I am unable to compile the nvidia driver. I found another report online: --------------------------------------------------------------------------- Linux drivers 334.21 kernel module fails to compile with kernel 3.14.2-200.fc20.x86_64 https://forums.geforce.com/default/topic/738458/linux-drivers-334-21-kernel-module-fails-to-compile-with-kernel-3-14-2-200-fc20-x86_64/?offset=1 --------------------------------------------------------------------------- I have reverted to the prior kernel I had installed. This rebuilt with no problem so I assume the new kernel is different? 3.12.7-300.fc20.x86_64
The report that you listed show an ACPI-related compilation failure, which is an entirely separate issue from the one being tracking in this bug: /var/lib/dkms/nvidia/334.21/build/nv-acpi.c:58:21: error: variable ‘nv_acpi_driver_template’ has initializer but incomplete type static const struct acpi_driver nv_acpi_driver_template = { We fixed that ACPI compilation problem about a month ago, so I'd like to request that you download a recent version of the NVIDIA driver, and that should fix your problem. If that fails, please file a new bug in order to track the issue.

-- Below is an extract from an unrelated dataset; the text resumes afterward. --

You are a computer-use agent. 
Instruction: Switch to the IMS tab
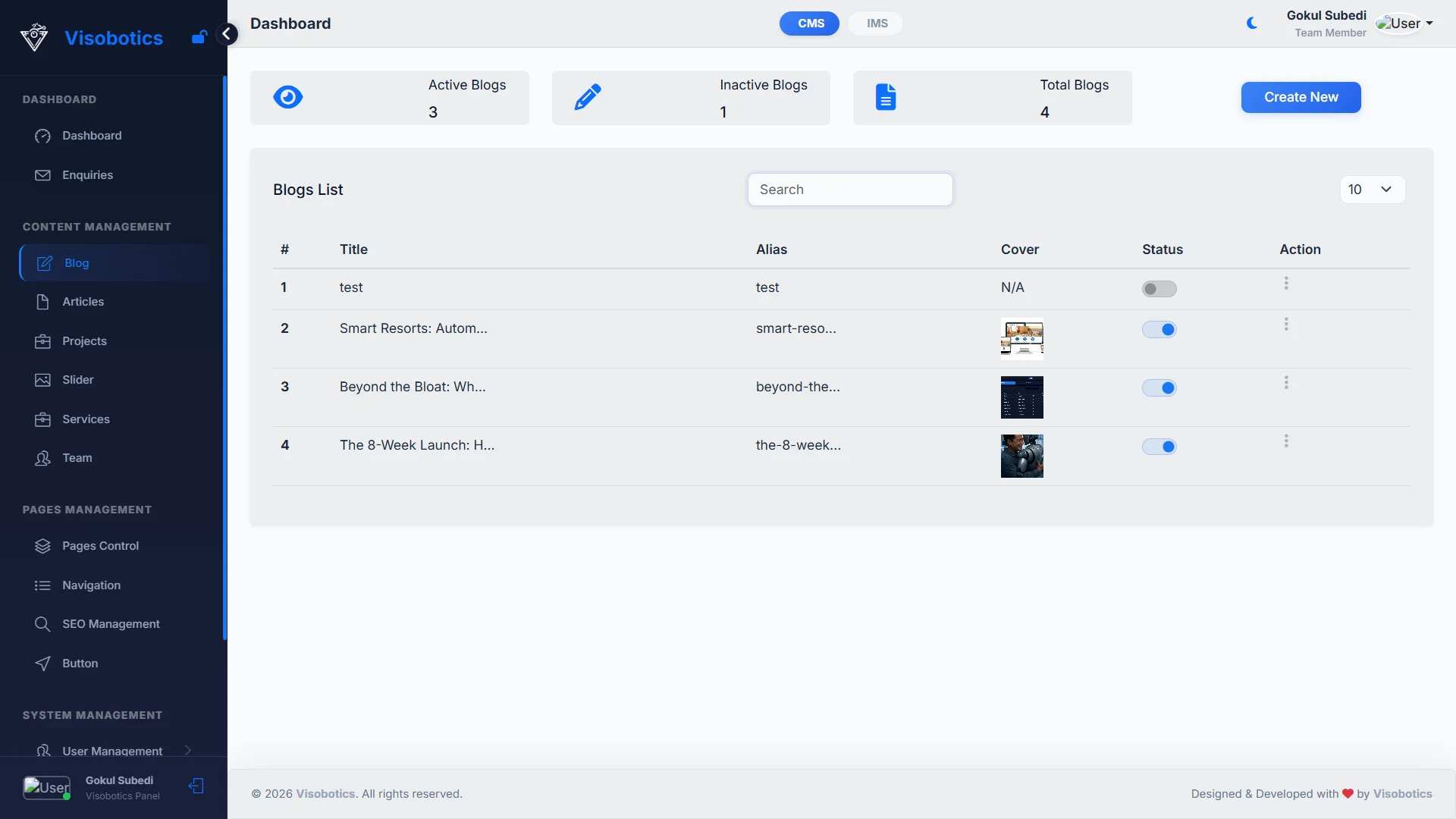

Thank you for the note. I have found a difference in Release dates between the Long lived branch and the short lived branch. The most recent driver from nvidia is currently in the Long lived branch. I downloaded today and the installer/compile works properly. I assume that the short lived branch did not yet receive the update since it fails, in my prior attempt. I will check the next version of the short lived branch when it becomes available....or just continue to use the long lived branch. http://www.nvidia.com/object/unix.html Linux x86_64/AMD64/EM64T --------------------------------------------- Latest Long Lived Branch version: 331.67 Version: 331.67 Release Date: 2014.4.9 Operating System: Linux 64-bit Language: English (US) File Size: 60.00 MB --------------------------------------------- Latest Short Lived Branch version: 334.21 - Version: 334.21 Release Date: 2014.3.3 Operating System: Linux 64-bit Language: English (US) File Size: 67.00 MB --------------------------------------------- Thank you. Kevin
Our system here shows that the next version of the short-lived branch (something later than 334.21) should have that fix. I'm a little surprised that 334.21 is the latest one posted. But yes, a fix should get there pretty soon.
There likely won't be any further releases from the short-lived 334 branch, since it will soon be superseded by the 337 short-lived branch. The long-lived branches continue getting updates for some time after their initial release, while the short-lived branches typically do not get updated once a new short-lived branch is available.